Mutations in a key brain protein known to underlie a form of Parkinson's disease (PD) wreaks its damage by stunting the normal growth and branching of neurons, researchers have found. They have pinpointed the malfunction of the protein made by mutant forms of the gene called LRRK2 and how it affects neurons, ultimately leading to their death. The loss of dopamine-producing neurons is central to the pathology of PD, and loss of connections among such neurons is an early feature of the PD disease process.
The researchers, Asa Abeliovich and colleagues at Columbia University, said their findings could lead to animal models for studying the form of PD and ultimately to new treatments for the disease. They reported their findings in the November 22, 2006, issue of the journal Neuron, published by Cell Press.
The researchers launched their study of LRRK2 because other scientists had identified mutations in the gene in an inherited form of PD that mimics the clinical and pathological features of the common sporadic form of the disease. LRRK2 stands for "leucine-rich repeat kinase-2," which means that the LRRK2 protein is an enzyme called a kinase--a biochemical switch that activates other proteins by attaching a molecule called a phosphate to them.
In their experiments, when the researchers generated mutant forms of the enzyme, they discovered that the mutants showed higher-than-normal enzymatic kinase activity compared to the normal version. When they introduced the mutant forms into cultures of neurons, they saw a reduction in the growth and branching of the neurons. Such growth is critical for the neurons to establish and maintain connections with one another in the brain's neural circuitry. The researchers also found that cultured neurons with mutant LRRK2 enzymes showed reduced survival.
The researchers analyzed the function of the mutant proteins, establishing that it was the "triggering" kinase segment of the protein that was central to the enzyme's defective function.
The pathology of PD caused by mutated LRRK2 also includes formation of abnormal deposits, or "inclusions," in the neurons. Similarly, Abeliovich and his colleagues found that the mutant LRRK2 proteins they created also caused such inclusions in the brain cell cultures.
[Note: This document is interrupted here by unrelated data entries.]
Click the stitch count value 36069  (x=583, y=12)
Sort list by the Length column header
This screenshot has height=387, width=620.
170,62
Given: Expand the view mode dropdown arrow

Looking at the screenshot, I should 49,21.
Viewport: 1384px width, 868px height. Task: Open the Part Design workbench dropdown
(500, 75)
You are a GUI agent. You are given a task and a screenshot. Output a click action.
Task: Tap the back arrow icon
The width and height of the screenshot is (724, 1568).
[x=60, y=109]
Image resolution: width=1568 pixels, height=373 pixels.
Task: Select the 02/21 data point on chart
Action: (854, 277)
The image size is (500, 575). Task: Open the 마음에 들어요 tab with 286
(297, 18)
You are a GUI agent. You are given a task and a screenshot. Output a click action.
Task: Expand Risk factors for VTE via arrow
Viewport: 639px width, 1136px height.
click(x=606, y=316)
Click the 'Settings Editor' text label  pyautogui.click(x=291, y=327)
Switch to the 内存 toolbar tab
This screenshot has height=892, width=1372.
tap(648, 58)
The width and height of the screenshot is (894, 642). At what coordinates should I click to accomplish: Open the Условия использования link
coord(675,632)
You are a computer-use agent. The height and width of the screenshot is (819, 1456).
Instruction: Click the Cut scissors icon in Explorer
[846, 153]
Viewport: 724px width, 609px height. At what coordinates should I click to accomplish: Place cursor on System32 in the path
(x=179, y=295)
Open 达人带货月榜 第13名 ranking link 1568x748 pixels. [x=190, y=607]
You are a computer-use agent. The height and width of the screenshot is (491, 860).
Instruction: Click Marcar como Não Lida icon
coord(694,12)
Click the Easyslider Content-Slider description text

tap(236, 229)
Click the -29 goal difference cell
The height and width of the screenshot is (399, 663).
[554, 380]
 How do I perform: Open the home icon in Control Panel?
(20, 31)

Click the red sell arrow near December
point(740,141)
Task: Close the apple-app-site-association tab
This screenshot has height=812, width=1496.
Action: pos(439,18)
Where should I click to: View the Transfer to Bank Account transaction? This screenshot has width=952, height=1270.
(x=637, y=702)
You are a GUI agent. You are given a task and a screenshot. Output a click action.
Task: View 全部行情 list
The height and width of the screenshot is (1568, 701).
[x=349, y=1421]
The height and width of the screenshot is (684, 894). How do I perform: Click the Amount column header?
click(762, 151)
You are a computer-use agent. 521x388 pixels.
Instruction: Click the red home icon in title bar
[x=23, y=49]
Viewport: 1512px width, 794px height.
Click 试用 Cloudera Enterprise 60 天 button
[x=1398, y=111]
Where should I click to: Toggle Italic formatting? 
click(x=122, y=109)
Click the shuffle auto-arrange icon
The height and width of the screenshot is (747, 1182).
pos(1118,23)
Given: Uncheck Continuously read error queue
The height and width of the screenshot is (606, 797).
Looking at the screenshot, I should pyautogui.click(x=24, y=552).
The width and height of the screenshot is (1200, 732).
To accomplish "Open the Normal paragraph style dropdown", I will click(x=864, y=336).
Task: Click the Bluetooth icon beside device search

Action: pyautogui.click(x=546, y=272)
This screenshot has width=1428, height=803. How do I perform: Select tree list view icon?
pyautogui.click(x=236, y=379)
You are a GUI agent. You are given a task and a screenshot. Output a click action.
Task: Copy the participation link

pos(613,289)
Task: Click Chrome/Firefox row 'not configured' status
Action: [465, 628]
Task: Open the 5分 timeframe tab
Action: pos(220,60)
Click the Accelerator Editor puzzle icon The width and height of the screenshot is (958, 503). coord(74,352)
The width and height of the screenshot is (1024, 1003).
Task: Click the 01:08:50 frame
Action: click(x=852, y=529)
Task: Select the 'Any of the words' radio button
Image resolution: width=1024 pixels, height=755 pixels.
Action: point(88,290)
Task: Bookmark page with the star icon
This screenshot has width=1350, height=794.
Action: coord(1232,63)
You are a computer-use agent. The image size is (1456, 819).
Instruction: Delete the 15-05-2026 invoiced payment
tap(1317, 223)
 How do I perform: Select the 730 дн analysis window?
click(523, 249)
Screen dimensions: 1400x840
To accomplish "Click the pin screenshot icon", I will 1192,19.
What's more, when the researchers introduced the mutant form of LRRK2 into the adult rat brain, they saw the same stunting of growth of dopamine-producing neurons and production of abnormal inclusions. Finally, when they introduced the mutant LRRK2 into embryonic rat brain, they saw a reduction of length and branching of neuronal wiring during brain development.
The researchers wrote that their findings offer "a useful animal model for early LRRK2-associated disease." They concluded that their techniques of introducing the mutated gene could lead to a primate model for the form of PD. "These cellular and animal models may promote the discovery of effective therapeutics for LRRK2-associated disease," they wrote.